● **Texte source**:
##########

RÉPUBLIQUE FRANÇAISE
AU NOM DU PEUPLE FRANÇAIS
COUR D'APPEL DE PARIS
Pôle 6 - Chambre 10
ARRÊT DU 13 Novembre 2012
(n° 6 , 9 pages)
Numéro d'inscription au répertoire général : S 10/11535
Décision déférée à la Cour : jugement rendu le 23 Novembre 2010 par le conseil de prud'hommes de EVRY section commerce RG n° 09/01167
APPELANTE
SARL SEMS
Zone Industrielle
[Adresse 1]
[Localité 3]
représentée par Me Thierry JOVE DEJAIFFE, avocat au barreau de MELUN
INTIMÉE
Madame [W] [G] épouse [N]
[Adresse 2]
[Localité 4]
représentée par Me Catherine CHEDOT, avocat au barreau de PARIS, toque : R089
COMPOSITION DE LA COUR :
En application des dispositions de l'article 945-1 du code de procédure civile, l'affaire a été débattue le 24 Septembre 2012, en audience publique, les parties ne s'y étant pas opposées, devant Mme Marie-Aleth TRAPET, Conseiller, chargée d'instruire l'affaire.
Ce magistrat a rendu compte des plaidoiries dans le délibéré de la Cour, composée de :
Madame Brigitte BOITAUD, Présidente
Madame Marie-Aleth TRAPET, conseiller
Madame Catherine COSSON, conseiller
Greffier : Monsieur Polycarpe GARCIA, lors des débats
ARRÊT :
- contradictoire
- prononcé publiquement par Madame Brigitte BOITAUD, Présidente
- signé par Madame Brigitte BOITAUD, Présidente et par Madame Chantal HUTEAU, greffier présent lors du prononcé.
FAITS ET PROCÉDURE
Madame [W] [G], épouse [N], a été engagée par la SARL SEMS par contrat à durée indéterminée à temps partiel ayant pris effet le 8 avril 2005 en qualité de secrétaire.
Le 29 avril 2009, la SARL SEMS a informé Madame [N] de ce qu'elle avait décidé de fixer le siège administratif de la société à [Localité 8], distante de vingt kilomètres du lieu de travail fixé dans le contrat de travail, et située dans le même secteur géographique. La salariée était informée de ce qu'à défaut de réponse dans le délai de trente jours, elle serait « présumée avoir accepté cette modification de son contrat de travail » et que la société aurait recours aux dispositions de l'article L. 1233-1 du code du travail si elle refusait « de rejoindre le nouveau siège social de la société à compter de la date de réception de la présente ». L'employeur ajoutait : « Nous restons attentifs à toutes propositions de votre part, susceptibles de compenser autant que possible les désagréments éventuels provoqués par cette mesure, et qui pourraient aboutir à votre maintien dans les effectifs de l'entreprise ».

##########

(Entrées de localisation de mots et d'éléments)
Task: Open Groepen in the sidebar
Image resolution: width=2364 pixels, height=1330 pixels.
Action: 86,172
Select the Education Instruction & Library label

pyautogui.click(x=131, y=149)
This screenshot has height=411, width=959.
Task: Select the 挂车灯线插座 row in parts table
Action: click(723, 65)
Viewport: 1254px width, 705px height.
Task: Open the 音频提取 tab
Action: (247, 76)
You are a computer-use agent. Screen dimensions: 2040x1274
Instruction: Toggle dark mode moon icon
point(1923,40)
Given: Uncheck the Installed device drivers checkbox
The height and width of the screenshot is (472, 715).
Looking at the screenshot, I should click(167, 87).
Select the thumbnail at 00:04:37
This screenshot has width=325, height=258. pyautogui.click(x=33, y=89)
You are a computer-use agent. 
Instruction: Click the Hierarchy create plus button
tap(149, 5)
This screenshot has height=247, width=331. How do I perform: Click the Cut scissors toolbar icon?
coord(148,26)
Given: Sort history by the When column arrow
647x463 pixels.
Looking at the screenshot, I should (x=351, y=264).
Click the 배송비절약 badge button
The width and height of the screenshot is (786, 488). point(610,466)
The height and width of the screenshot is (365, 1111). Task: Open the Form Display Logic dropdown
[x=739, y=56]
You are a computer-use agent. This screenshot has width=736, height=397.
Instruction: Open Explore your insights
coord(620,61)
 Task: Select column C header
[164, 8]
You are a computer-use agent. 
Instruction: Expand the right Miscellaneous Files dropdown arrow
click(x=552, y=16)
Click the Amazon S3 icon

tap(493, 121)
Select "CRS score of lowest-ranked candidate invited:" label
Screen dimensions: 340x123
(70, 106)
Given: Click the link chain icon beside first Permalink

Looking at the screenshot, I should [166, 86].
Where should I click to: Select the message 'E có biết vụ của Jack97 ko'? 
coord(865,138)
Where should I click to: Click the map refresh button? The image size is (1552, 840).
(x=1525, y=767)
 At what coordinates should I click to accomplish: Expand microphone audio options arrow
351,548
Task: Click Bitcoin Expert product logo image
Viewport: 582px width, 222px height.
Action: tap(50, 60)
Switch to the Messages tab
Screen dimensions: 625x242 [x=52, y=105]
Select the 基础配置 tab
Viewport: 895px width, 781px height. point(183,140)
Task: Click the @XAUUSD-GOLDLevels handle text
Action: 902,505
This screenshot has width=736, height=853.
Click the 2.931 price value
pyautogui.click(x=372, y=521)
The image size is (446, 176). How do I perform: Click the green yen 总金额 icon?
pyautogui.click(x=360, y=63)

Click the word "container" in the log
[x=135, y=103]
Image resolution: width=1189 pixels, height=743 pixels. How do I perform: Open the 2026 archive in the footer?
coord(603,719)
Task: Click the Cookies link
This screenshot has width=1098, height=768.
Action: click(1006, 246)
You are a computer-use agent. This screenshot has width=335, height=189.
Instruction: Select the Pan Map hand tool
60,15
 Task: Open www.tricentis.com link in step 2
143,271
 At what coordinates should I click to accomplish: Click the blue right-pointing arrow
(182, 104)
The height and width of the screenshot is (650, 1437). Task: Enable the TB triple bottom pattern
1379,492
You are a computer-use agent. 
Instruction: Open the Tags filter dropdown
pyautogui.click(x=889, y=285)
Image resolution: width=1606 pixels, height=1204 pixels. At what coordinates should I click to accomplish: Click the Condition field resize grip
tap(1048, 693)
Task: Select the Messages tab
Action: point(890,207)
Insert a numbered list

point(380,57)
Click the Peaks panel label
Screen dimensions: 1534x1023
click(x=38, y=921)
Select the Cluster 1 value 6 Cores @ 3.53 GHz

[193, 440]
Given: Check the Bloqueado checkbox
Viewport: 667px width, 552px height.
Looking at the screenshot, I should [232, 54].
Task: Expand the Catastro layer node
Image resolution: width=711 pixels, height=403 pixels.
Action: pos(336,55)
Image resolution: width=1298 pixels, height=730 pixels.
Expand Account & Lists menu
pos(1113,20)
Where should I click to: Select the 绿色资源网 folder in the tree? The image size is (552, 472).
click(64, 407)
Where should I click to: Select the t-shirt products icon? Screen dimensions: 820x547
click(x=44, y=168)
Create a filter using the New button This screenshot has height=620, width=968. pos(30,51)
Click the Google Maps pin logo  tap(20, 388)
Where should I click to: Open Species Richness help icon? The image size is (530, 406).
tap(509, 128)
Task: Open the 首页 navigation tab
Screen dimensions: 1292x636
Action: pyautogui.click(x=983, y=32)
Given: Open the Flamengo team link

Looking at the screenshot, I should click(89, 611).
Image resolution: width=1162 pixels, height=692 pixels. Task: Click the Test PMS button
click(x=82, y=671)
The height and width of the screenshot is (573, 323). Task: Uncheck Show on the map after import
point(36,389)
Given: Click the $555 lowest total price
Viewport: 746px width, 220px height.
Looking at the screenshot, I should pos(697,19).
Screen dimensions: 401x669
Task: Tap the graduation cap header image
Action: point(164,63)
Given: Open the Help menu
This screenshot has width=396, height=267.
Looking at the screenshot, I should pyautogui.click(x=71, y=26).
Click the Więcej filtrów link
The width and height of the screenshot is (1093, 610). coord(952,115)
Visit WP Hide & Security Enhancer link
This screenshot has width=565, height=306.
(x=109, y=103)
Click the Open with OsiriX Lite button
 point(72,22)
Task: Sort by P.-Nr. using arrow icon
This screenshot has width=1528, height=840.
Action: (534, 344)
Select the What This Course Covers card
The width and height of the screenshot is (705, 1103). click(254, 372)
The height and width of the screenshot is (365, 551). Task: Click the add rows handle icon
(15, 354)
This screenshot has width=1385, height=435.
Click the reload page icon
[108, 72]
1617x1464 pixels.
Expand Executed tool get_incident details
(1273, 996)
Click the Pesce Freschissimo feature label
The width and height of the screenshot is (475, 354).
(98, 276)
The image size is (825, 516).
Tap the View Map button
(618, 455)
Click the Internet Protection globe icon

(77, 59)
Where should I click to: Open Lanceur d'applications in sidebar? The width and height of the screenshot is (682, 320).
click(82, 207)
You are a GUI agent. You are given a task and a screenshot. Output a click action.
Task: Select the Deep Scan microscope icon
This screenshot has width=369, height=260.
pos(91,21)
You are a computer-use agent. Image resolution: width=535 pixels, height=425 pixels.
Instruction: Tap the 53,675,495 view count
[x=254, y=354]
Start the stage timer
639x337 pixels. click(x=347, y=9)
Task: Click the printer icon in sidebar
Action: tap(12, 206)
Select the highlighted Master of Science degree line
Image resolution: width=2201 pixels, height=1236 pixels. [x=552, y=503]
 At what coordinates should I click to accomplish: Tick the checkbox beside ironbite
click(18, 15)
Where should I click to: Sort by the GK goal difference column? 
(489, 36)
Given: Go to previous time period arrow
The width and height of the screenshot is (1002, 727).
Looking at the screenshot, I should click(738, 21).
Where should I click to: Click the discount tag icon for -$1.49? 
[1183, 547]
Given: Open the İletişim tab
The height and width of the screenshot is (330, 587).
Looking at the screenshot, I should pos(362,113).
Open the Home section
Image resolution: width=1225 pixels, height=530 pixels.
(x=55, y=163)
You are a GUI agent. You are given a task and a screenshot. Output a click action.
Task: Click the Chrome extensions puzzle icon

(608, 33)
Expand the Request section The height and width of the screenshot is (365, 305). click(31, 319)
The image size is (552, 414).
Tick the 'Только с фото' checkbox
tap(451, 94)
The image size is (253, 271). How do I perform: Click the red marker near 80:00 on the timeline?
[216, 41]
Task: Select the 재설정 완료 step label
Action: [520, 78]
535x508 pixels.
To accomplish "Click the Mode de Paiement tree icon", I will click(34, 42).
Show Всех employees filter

##########

● **Tâche à réaliser**: Ces trois affirmations concordent-elles avec l'arrêt de la cour d'appel ? 1. La salariée a été engagée en qualité de secrétaire. 2. Le nouveau siège administratif se trouve à cinquante kilomètres du lieu de travail prévu au contrat. 3. La salariée disposait de quinze jours pour répondre. Répondez à chacune par oui ou par non, en citant mot pour mot les termes décisifs de l'arrêt.

● **Réponse rédigée**:
1. Oui : « en qualité de secrétaire ».
2. Non : « distante de vingt kilomètres du lieu de travail fixé dans le contrat de travail ».
3. Non : « à défaut de réponse dans le délai de trente jours ».